Now we are on our way home it is hard to separate these conflicting emotions about such an incredible country. But there are no such concerns about our cycling challenge – it was, to use an overworked American word, simply awesome.
We’ve documented much of our adventures on this blog over the past couple of weeks and every day we learned more about our new friends that shared the journey with us. I mentioned some of them before, believing I had a good grasp of the personalities riding with us. But there was always more to learn about the reasons people were going to such lengths to raise money to help others.
Led by our excellent guide Anna and the equally capable and unflappable Dr Angie, it was an absolute pleasure to be a part of.
For me, perhaps the most emotional moment was rounding the tranquil moat bordering the breathtaking Angkor Wat temple on our final run of the trip. If the group had been strung out along the route on previous days we were all together now, sharing a special moment. We rode in silence in single file to the finish line where Dave pulled alongside me so we could end the challenge together, just as we started eight days earlier.

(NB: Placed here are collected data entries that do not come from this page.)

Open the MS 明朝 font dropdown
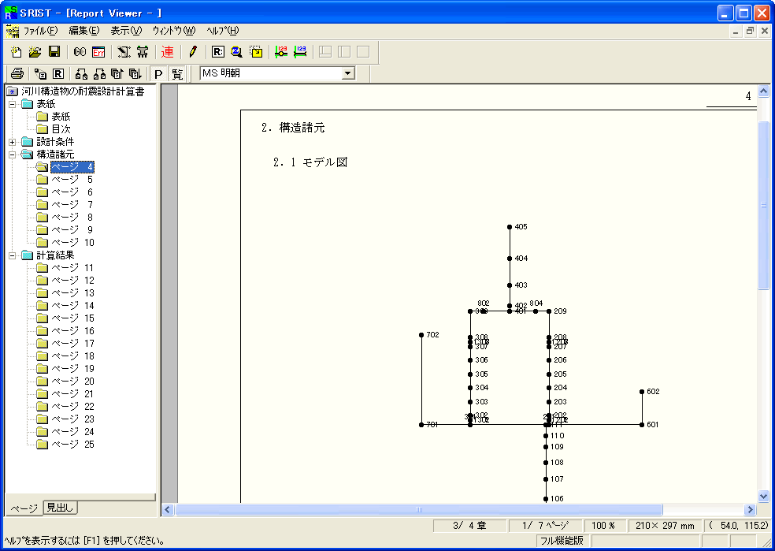Viewport: 775px width, 551px height. point(347,73)
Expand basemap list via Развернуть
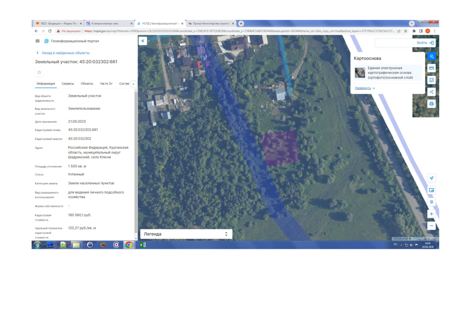The image size is (471, 333). tap(365, 88)
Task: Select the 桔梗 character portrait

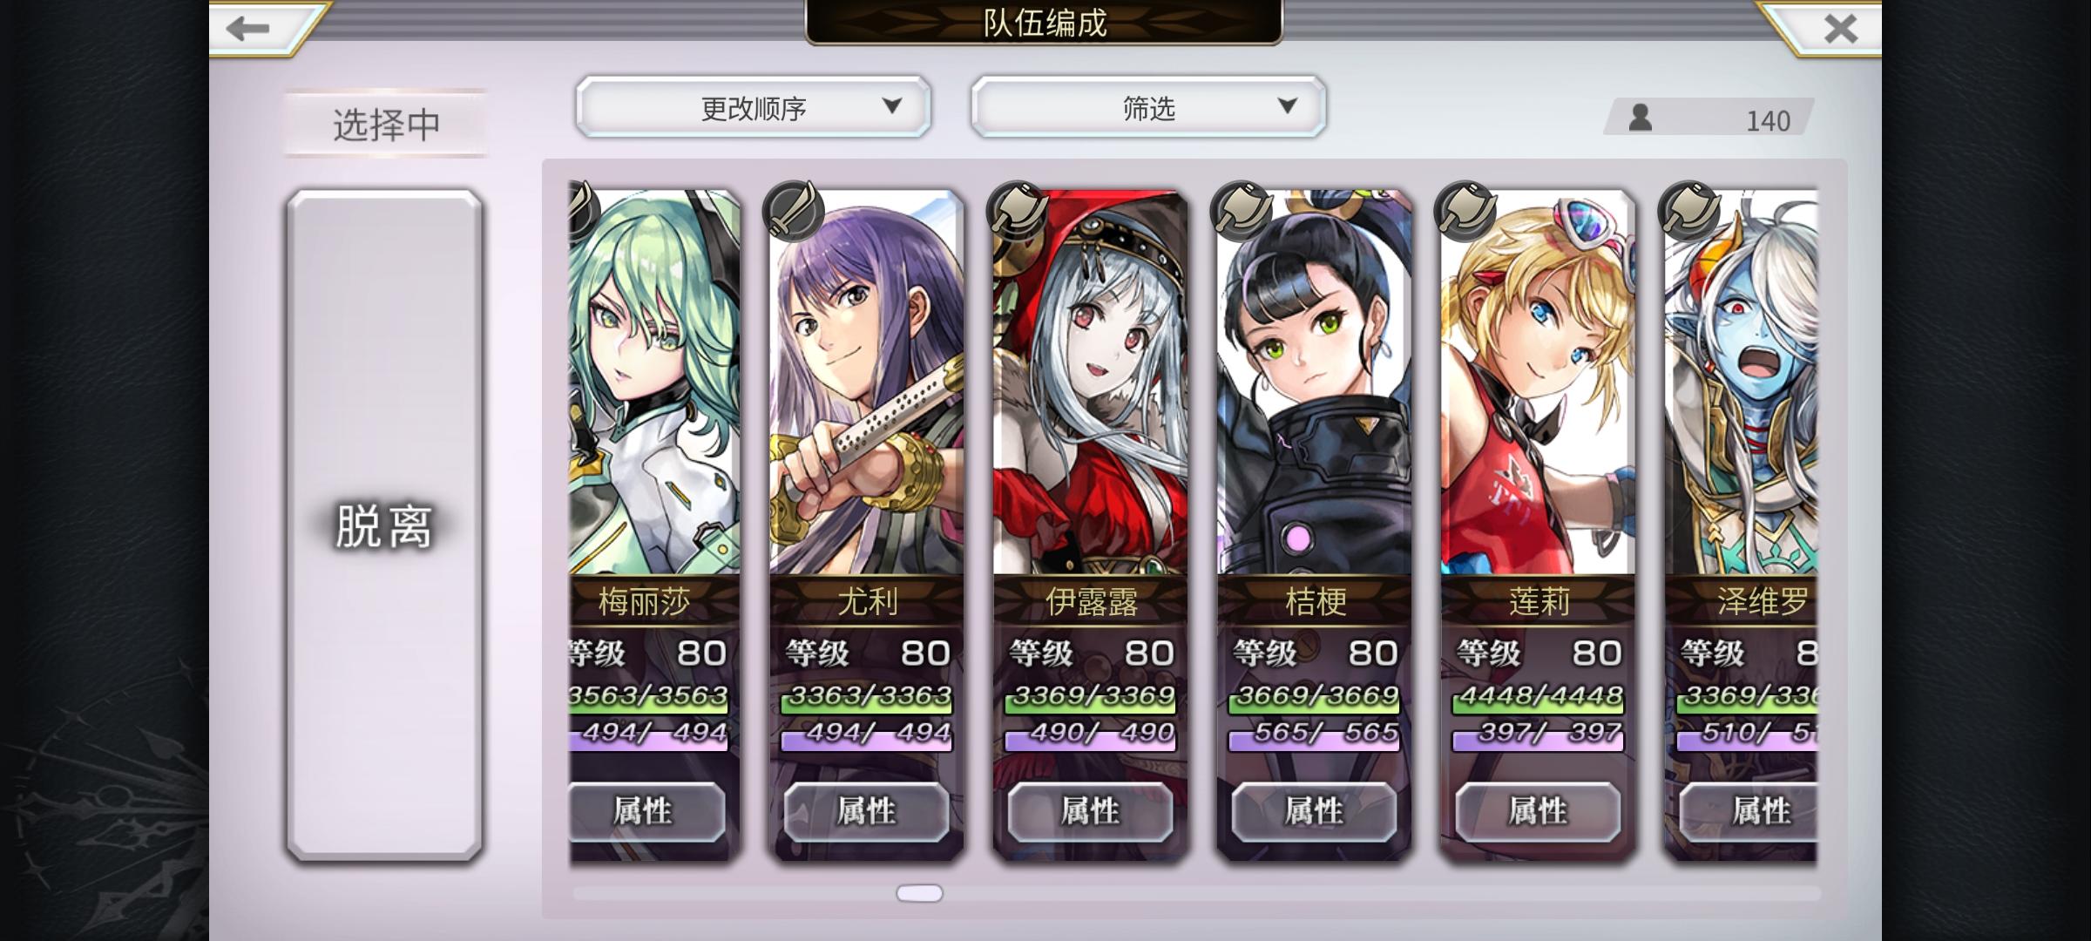Action: tap(1314, 382)
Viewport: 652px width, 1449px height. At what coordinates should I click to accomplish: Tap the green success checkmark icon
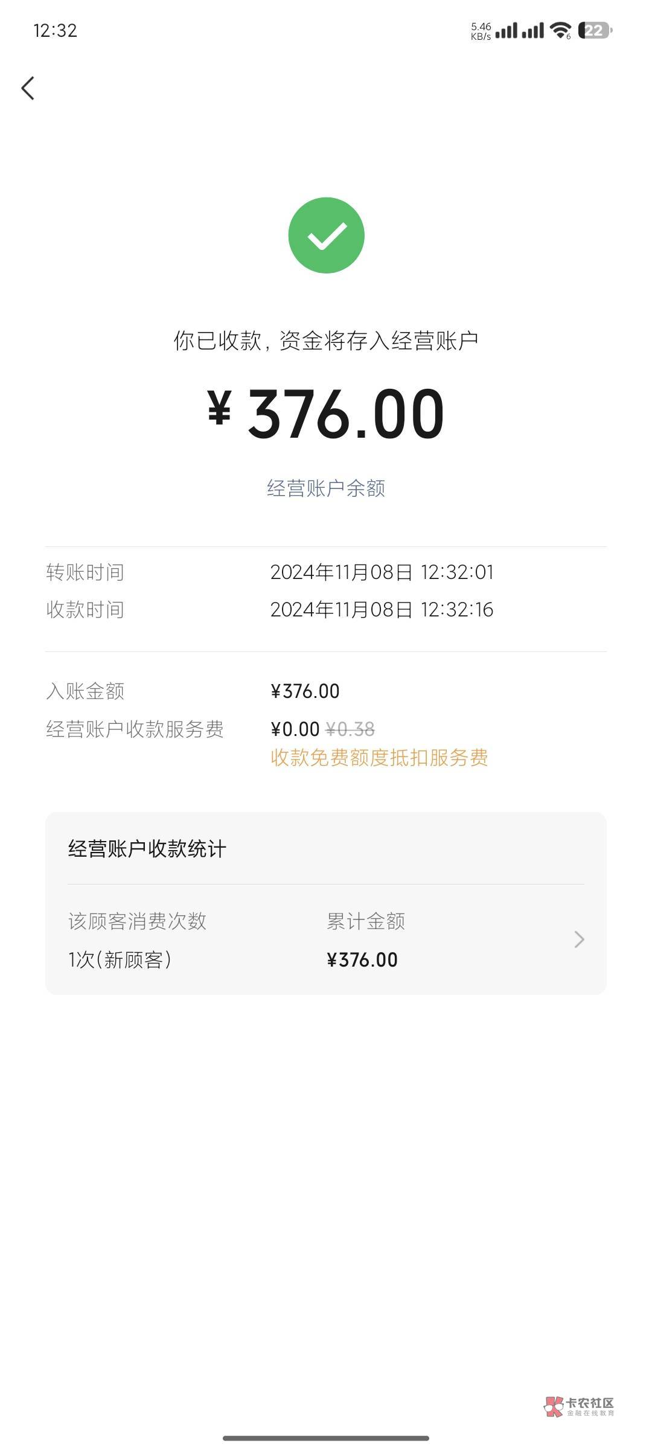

We’ve known each other for much of our lives and shared many experiences; football teams, holidays, weddings, the birth of our children and, sadly, funerals, and have both long understood the value of this special lifelong bond. But shaking hands and hugging with that awkwardness of the middle class Essex boys we’ll always be I can honestly say I’ve never been prouder to call someone my friend.
From the craziness of Ho Chi Min City through a cheering procession of children on the lost byways into Cambodia to Siem Reap, there was never a dull moment. Along the way we met a lot of new friends, including the mercurial Tun Chan Nareth, the landmine victim who builds Dave Constantine’s wheelchairs in Cambodia and was part of the team trying to wipe out the mine menace that won the Nobel Peace Prize. We learned to ride with total disregard for any traffic rules and put on a pile of weight with three meals a day, a steady intake of snacks and sodas and a vat of beer every night (Dave managed to offset this weight gain with his bulimic backside!).
We experienced massages Cambodian style – which resembles a one-sided wrestIng match – snake blood, the awe-inspiring temples of Angkor Wat, the miracle healing power of Butt’r udder cream, supping bottles of stout by the side of the A6 at midnight, and the forgotten pleasures of riding quietly along in a world without mobile phones.
Most of all we had a blast.
Thanks for following our journey with us.